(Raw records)
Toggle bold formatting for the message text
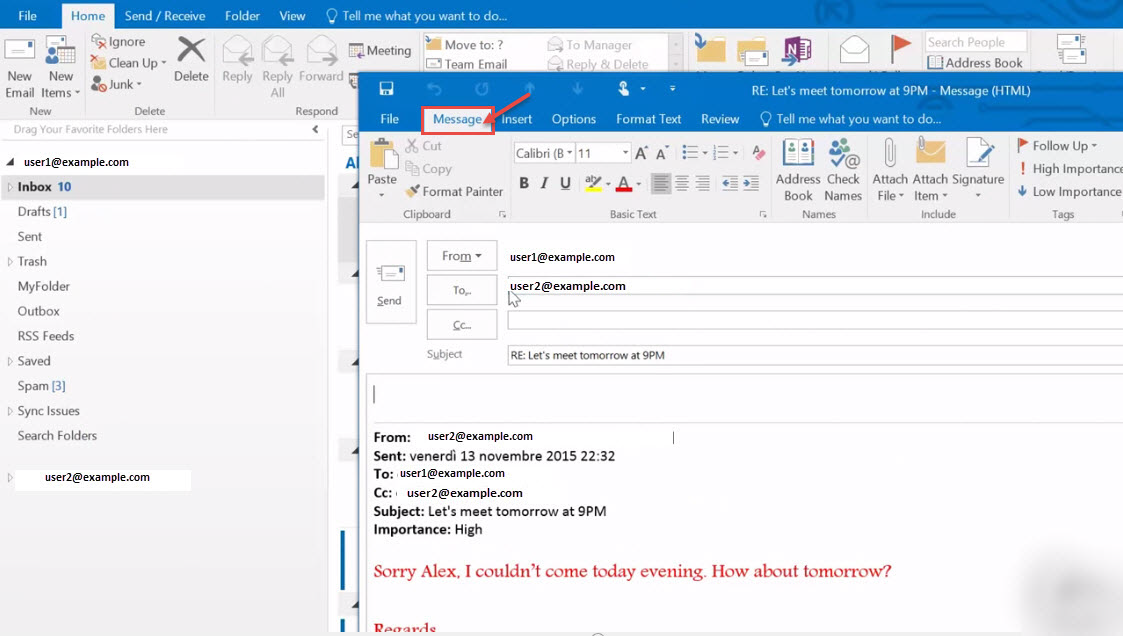The height and width of the screenshot is (636, 1123). click(523, 183)
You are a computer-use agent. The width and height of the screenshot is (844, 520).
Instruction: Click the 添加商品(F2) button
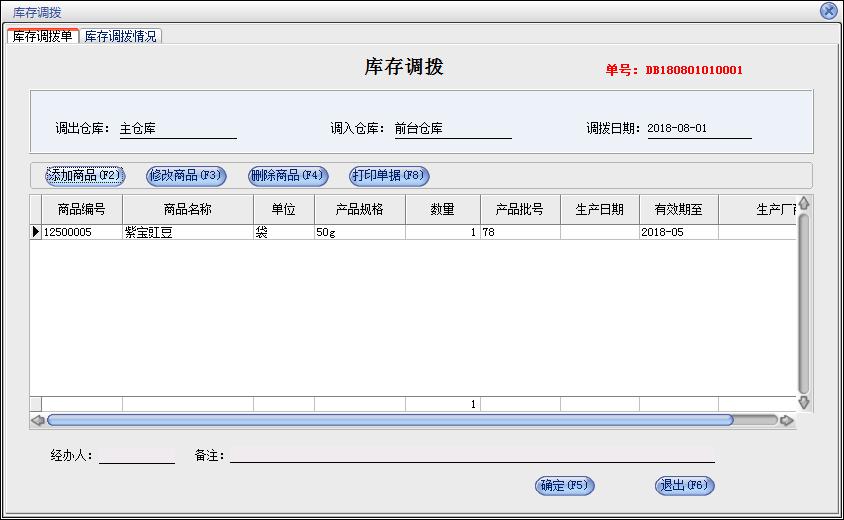[84, 176]
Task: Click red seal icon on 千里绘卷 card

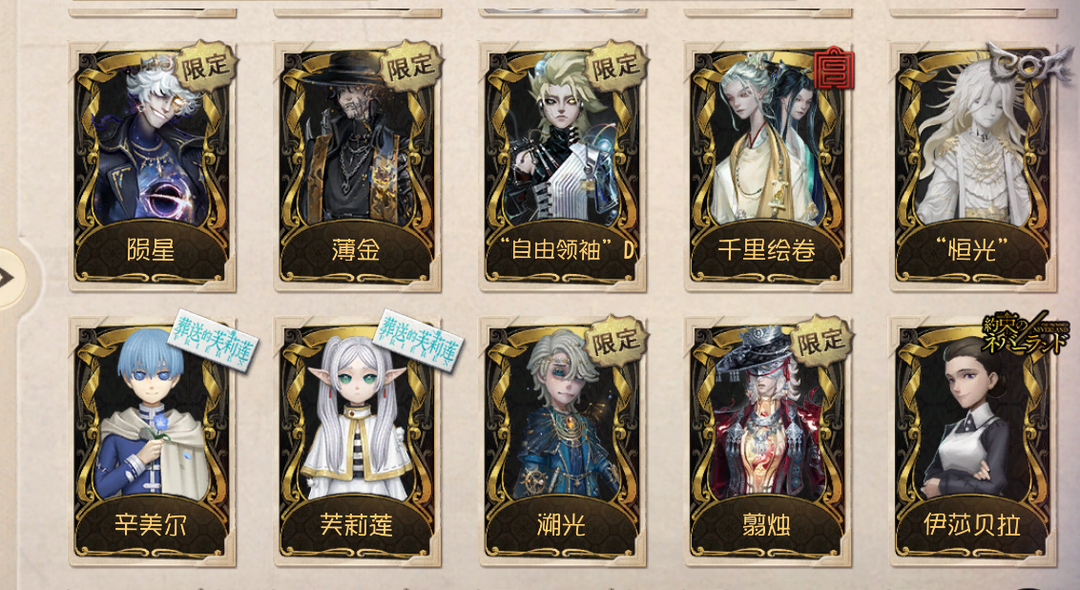Action: [834, 69]
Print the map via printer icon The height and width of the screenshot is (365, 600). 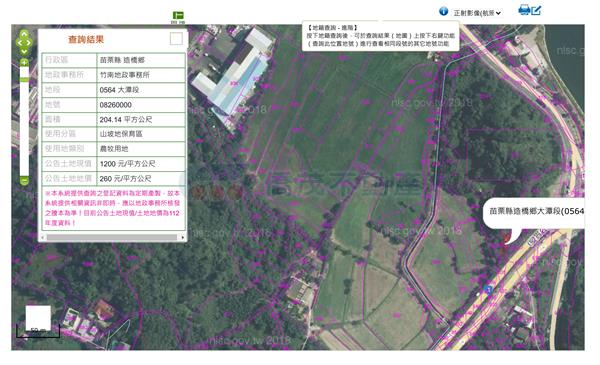click(524, 9)
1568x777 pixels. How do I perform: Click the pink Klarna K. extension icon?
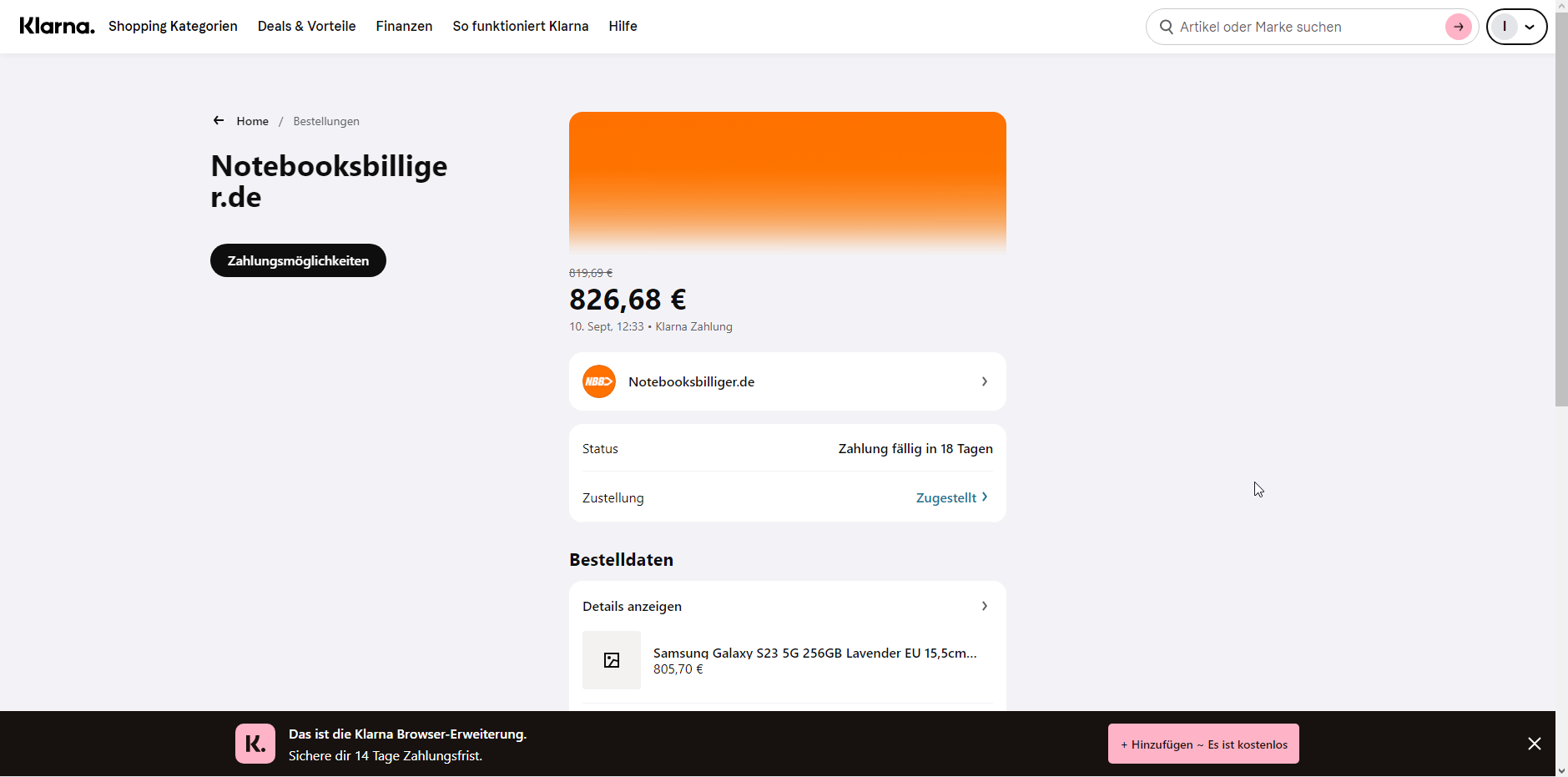pyautogui.click(x=255, y=744)
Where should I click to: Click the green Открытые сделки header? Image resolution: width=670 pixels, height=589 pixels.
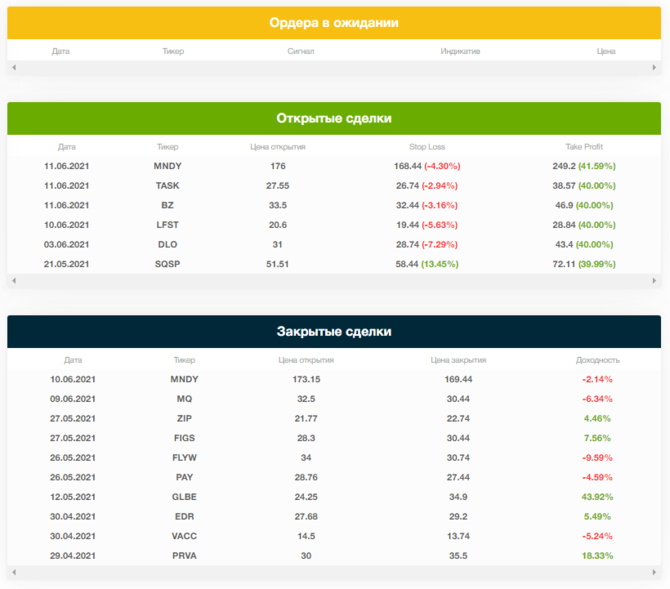pyautogui.click(x=334, y=118)
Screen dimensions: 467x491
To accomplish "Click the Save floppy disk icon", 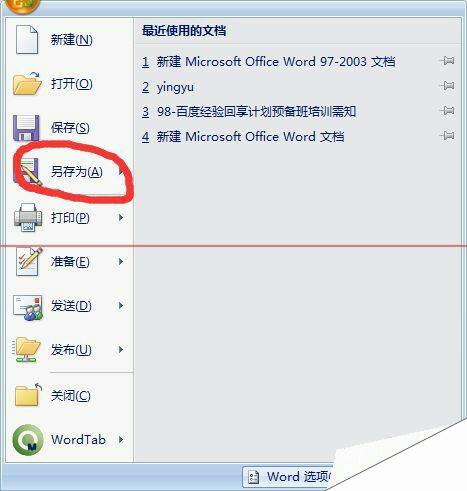I will coord(26,128).
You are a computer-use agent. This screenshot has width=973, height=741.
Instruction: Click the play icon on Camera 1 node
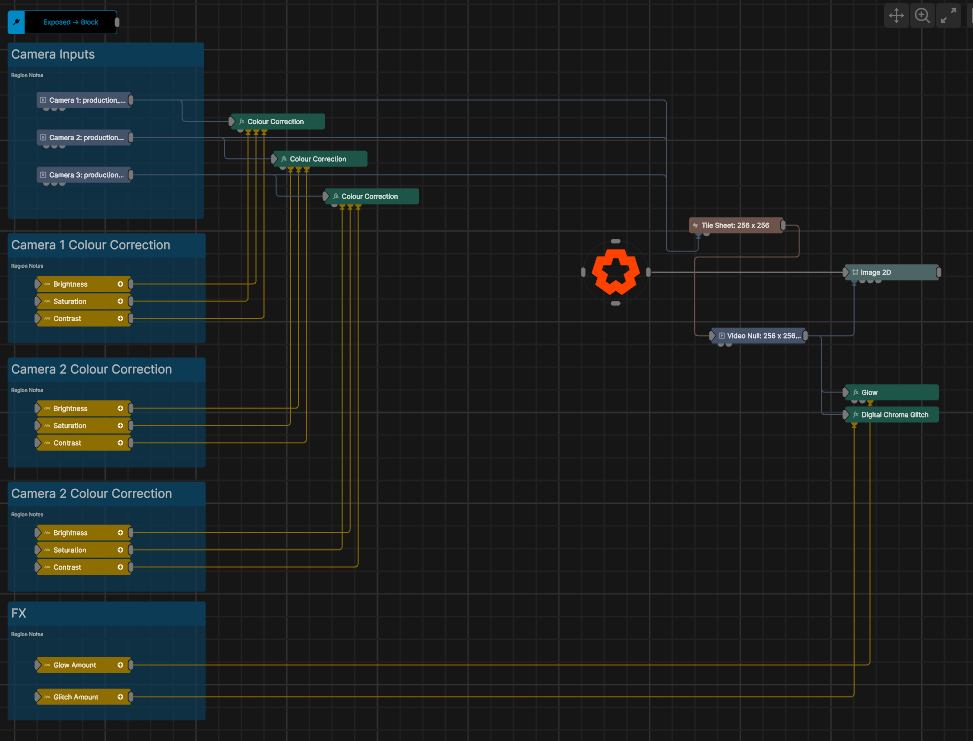pyautogui.click(x=43, y=100)
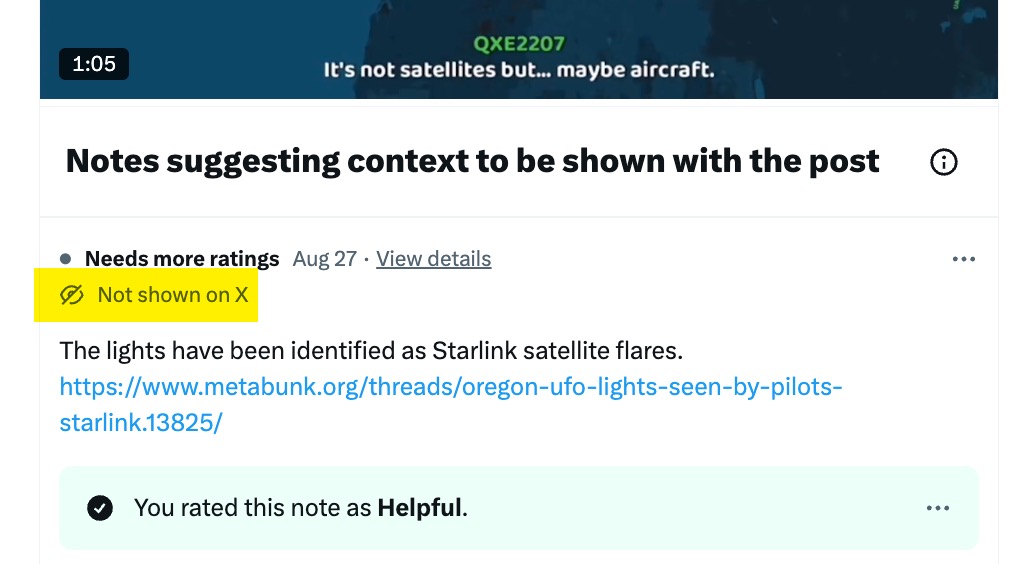Click the black checkmark icon in rating box
Screen dimensions: 1018x564
(x=100, y=508)
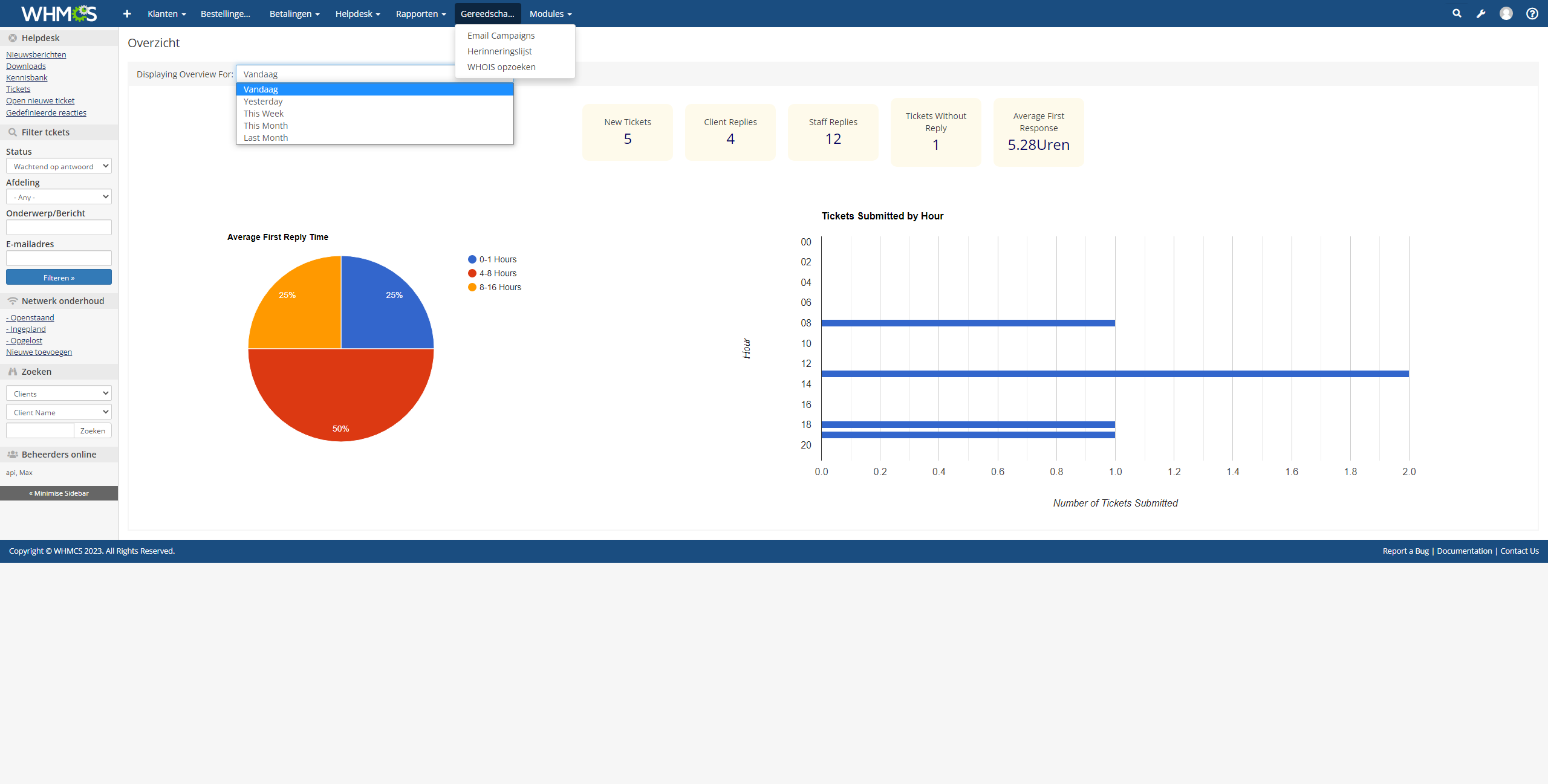Viewport: 1548px width, 784px height.
Task: Click the Helpdesk sidebar heading icon
Action: pos(13,38)
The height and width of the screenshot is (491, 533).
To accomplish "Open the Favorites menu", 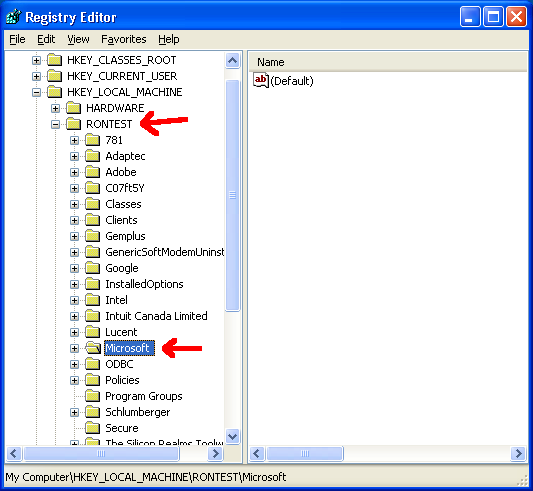I will pyautogui.click(x=124, y=39).

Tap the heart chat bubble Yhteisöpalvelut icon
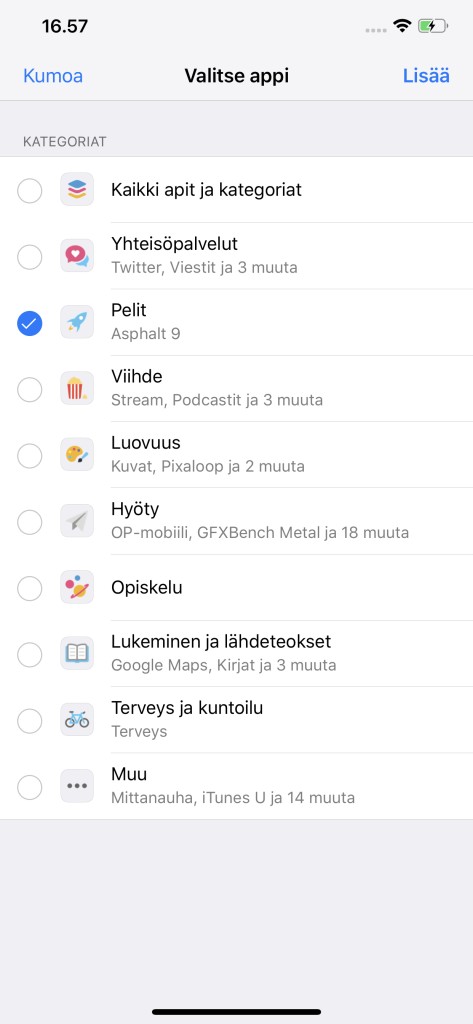(77, 255)
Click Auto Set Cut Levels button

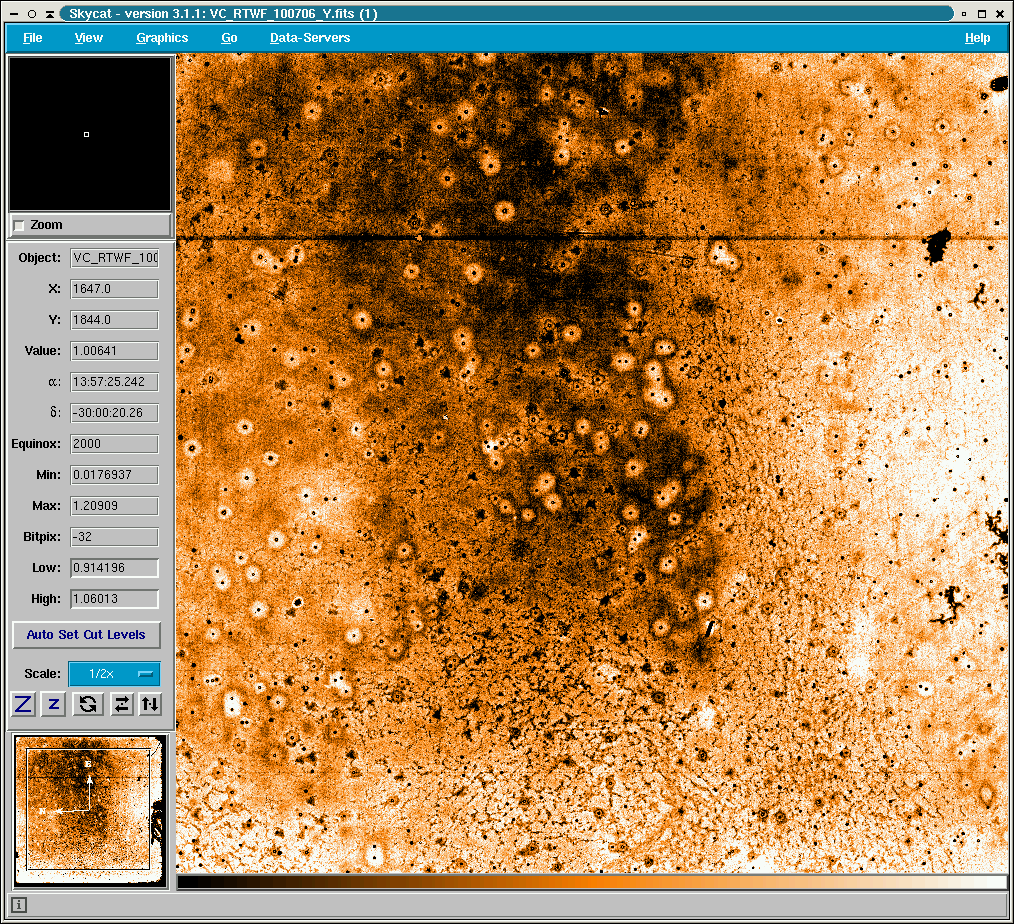point(86,635)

> **STATED EXERCISE**: Replace "Click" with "Press" and leave everything else unchanged as you reproduce the material, beginning at the line that has "You are a computer-use agent. The" and stopping after the line that has "Action: [834, 69]". Leave the pictures out of your answer.

> **FINISHED EXERCISE**:
You are a computer-use agent. The width and height of the screenshot is (844, 520).
Instruction: Press the 添加商品(F2) button
[84, 176]
Task: Press red seal icon on 千里绘卷 card

Action: [834, 69]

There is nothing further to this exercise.